» Exercise goal
In the records below, find the lines that include "Νίκος" and copy each.

» Items from a dataset
* * *

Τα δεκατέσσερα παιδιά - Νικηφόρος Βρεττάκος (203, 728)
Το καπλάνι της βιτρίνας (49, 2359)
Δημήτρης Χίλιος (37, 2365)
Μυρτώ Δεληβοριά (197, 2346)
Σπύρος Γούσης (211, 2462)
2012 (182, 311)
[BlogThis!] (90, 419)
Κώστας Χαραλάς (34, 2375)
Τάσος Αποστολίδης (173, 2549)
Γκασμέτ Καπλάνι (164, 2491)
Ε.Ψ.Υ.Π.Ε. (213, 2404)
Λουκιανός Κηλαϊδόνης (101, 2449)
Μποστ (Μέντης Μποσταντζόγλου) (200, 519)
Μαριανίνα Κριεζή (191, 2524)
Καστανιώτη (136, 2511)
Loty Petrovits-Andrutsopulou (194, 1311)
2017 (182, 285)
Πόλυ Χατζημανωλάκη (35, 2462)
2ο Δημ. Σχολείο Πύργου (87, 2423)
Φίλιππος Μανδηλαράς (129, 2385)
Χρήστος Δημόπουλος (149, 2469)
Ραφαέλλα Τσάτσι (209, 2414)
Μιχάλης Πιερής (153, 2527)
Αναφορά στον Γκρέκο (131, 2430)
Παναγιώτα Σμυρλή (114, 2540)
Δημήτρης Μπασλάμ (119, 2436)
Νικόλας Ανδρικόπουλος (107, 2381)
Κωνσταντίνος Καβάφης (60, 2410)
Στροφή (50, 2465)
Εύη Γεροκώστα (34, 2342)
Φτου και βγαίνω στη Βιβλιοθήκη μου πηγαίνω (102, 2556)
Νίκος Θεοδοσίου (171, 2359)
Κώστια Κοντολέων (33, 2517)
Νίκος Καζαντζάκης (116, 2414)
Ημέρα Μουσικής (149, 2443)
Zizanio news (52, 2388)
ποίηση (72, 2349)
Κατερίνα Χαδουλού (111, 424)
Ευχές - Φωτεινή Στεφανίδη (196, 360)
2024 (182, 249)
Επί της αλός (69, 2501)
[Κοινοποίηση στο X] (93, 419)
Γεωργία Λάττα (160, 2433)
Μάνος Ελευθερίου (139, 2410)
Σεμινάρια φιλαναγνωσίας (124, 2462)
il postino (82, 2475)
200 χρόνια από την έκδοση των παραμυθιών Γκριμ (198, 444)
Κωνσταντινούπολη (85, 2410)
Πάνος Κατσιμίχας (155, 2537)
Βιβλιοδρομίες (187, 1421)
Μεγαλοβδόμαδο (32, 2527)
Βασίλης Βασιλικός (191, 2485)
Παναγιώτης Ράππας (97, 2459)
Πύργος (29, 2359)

* * *

» Solution to the exercise
Νίκος Θεοδοσίου (171, 2359)
Νίκος Καζαντζάκης (116, 2414)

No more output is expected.